* _Exercise details_:
The full listing should be written out verbatim, and its images should be dropped.

── Extracted material

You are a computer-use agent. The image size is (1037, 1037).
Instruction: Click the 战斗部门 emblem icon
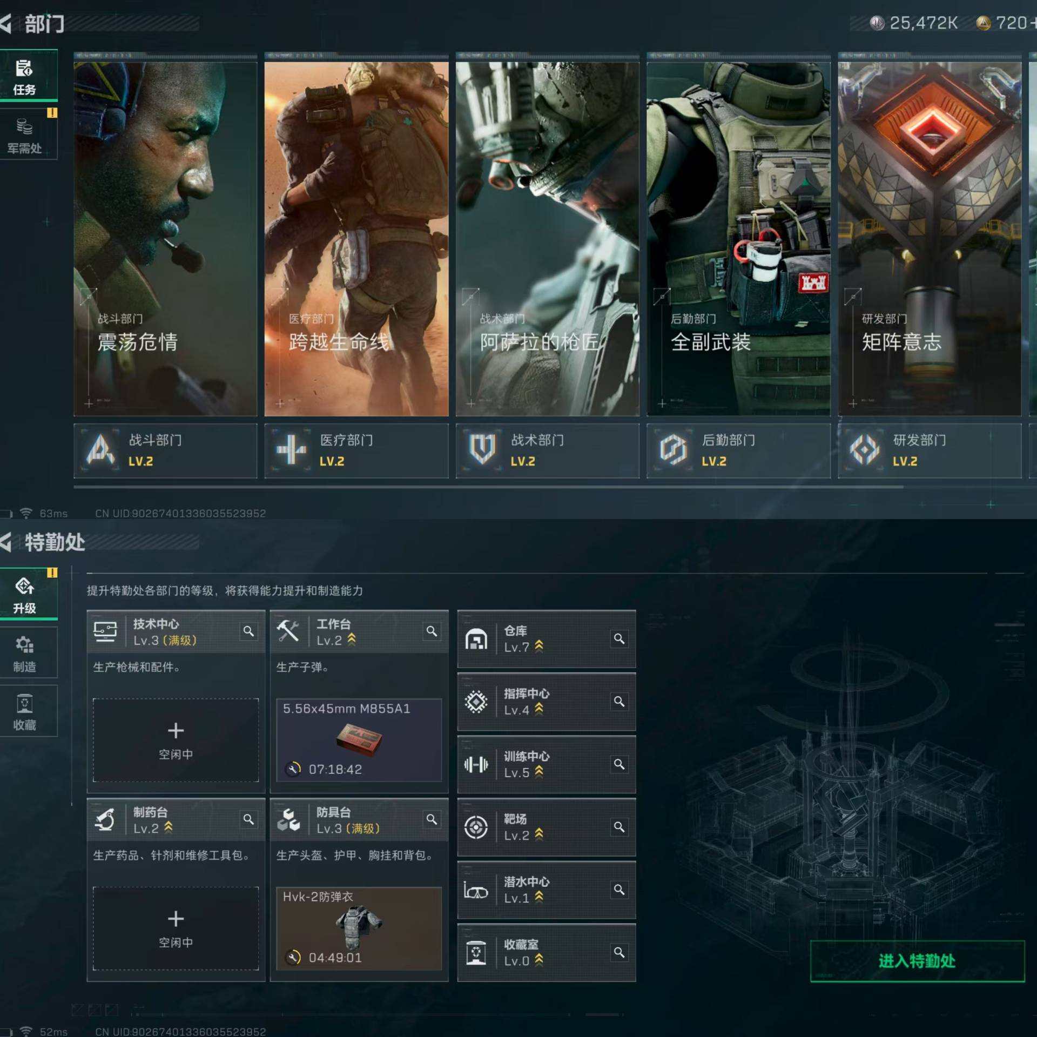pos(100,449)
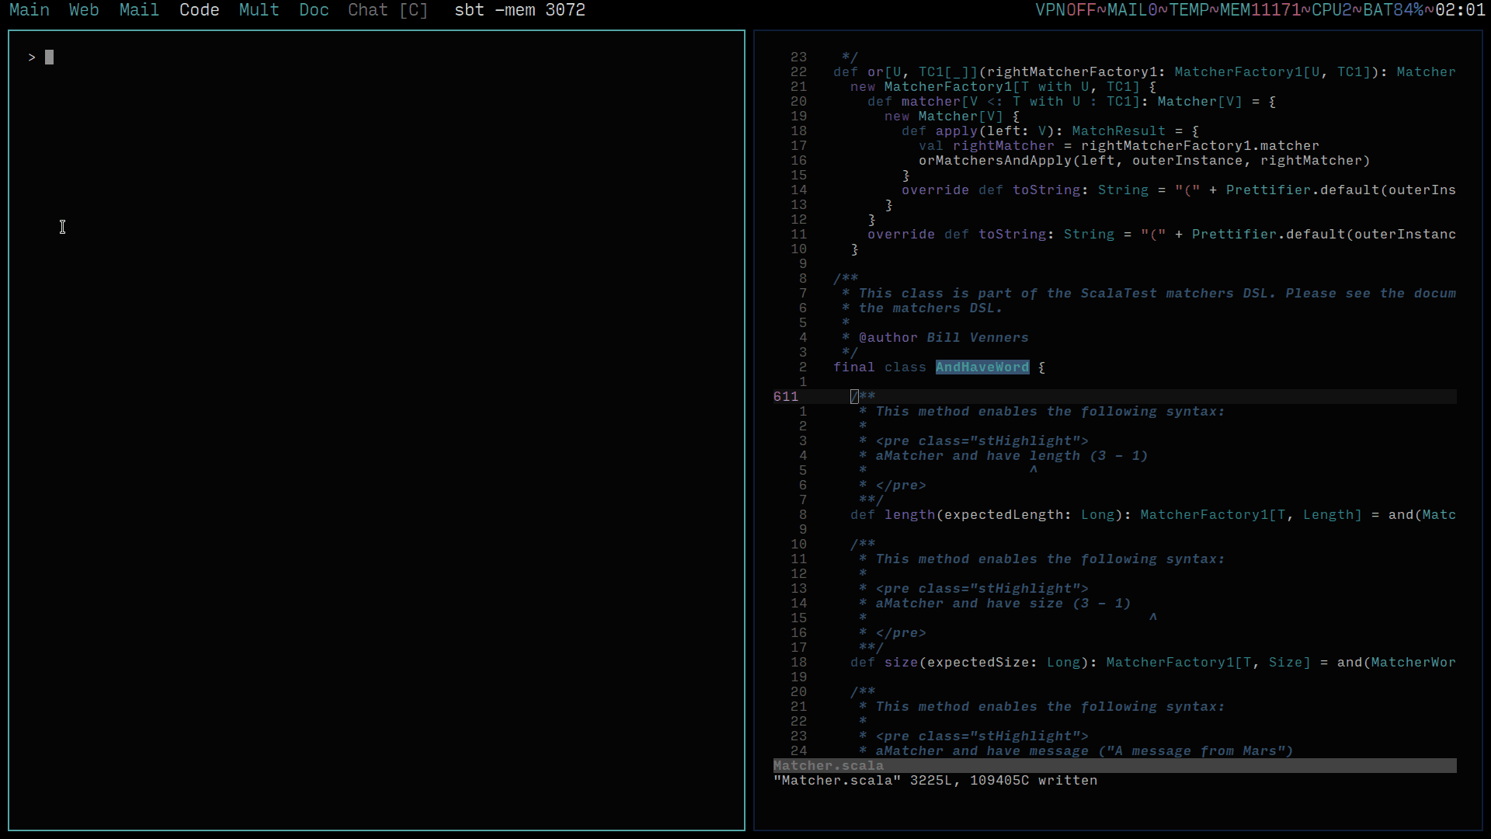
Task: Click the Matcher.scala status line
Action: pos(828,766)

────

* _The answer_:
You are a computer-use agent. The image size is (1037, 1037).
Instruction: Click the 战斗部门 emblem icon
pos(100,449)
Task: Click the Matcher.scala status line
Action: pos(828,766)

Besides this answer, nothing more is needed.